I am new here and I am not used to the Kalman theory and algorithm implementation. I need some help with the Kalman algorithm implementation. I need to control a process where the measure can be affected by drift. I believe that Kalman could be the solution for this. But I do not know how to do.
Let's suppose I need to control the best known example of the mass and the spring from physics books where the differential equation driving the process is the following
m*a(t) + c*v(t) + k*s(t) = u(t)
m = mass
a = acceleration
c = friction coeff.
v = speed
K = spring constant
s = position
u(t) is the input
Now let's suppose that any measure (s or v or a) is affected, after some time, by a drift or offset (I am not sure about my english). Then I need to remove the drift to get the proper measure. Looking in the internet it seemed to me that the most effective system is the Kalman algorithm in order to make proper estimation of this error affecting measure.
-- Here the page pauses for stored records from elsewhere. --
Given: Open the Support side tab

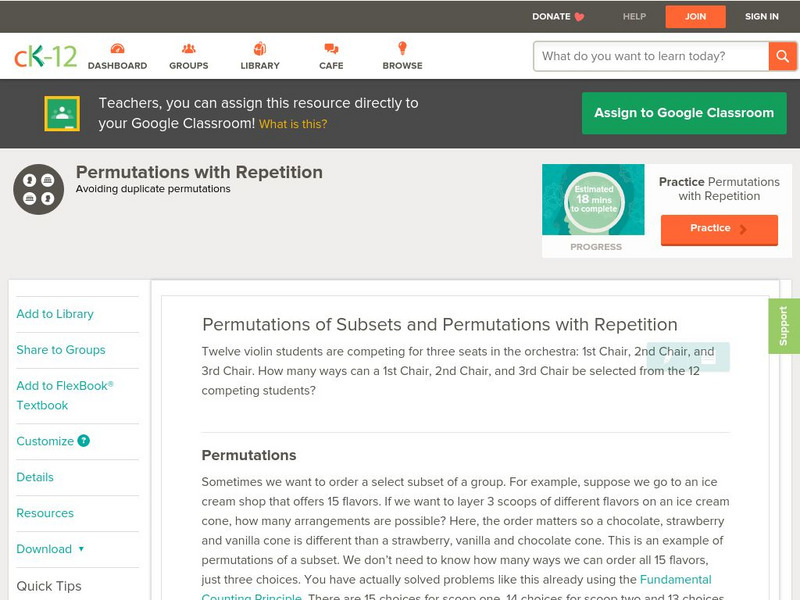Looking at the screenshot, I should coord(784,326).
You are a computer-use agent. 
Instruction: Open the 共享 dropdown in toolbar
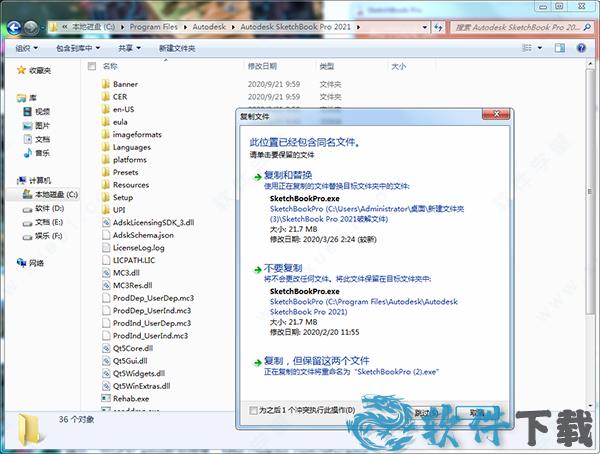click(129, 47)
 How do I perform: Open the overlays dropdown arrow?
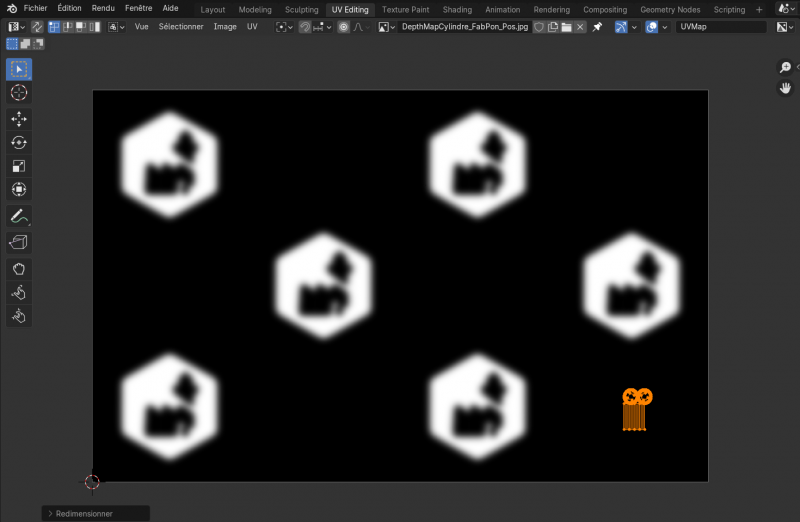point(665,27)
Is it so? And, even if I can transform the differential equation into the Laplace domain, and then in the discrete domain and so implement in the sw, I do not know how to integrate the "Kalman" within this implementation.
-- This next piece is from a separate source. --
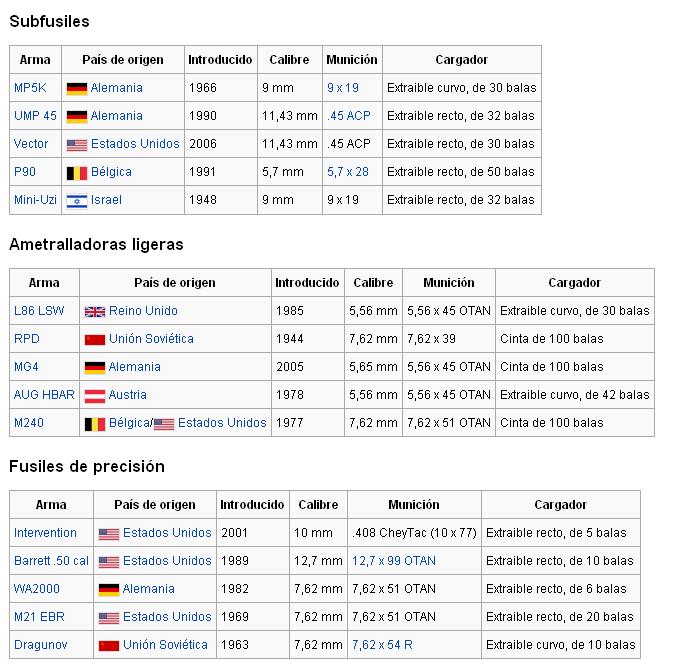Click the Soviet flag in the Dragunov row

coord(109,645)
With "flawed" sensing, no amount of filtering will solve the problem you are dealing with.
filtering only works when you have random or pseudo-random disturbances that are "additive" to the sensor signal.
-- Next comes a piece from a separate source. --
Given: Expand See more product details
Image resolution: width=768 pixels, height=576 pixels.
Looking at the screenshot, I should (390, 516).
Even if I know that the mean value "must" be 0?
Then, after this, with another very roughly way I could apply a high pass filter? The result is not fantastic, but is just a little more than nothing in my opinion.
If you don't care about the drift presumably near static, and it has no merits to your measurement, are you only interested in the high frequency components?
>If you don't care about the drift presumably near static,
>and it has no merits to your measurement, are you only
>interested in the high frequency components?
The drift is causing the regulator to try to correct an error that is only in the measurement not in the reality.
A ship moving in the water needs to be stabilized, let's say 0° degree roll. If system measures a constant (example 1° roll) due not to the position, but to the error implicit in the sensor, system itself tries to correct but that is wrong.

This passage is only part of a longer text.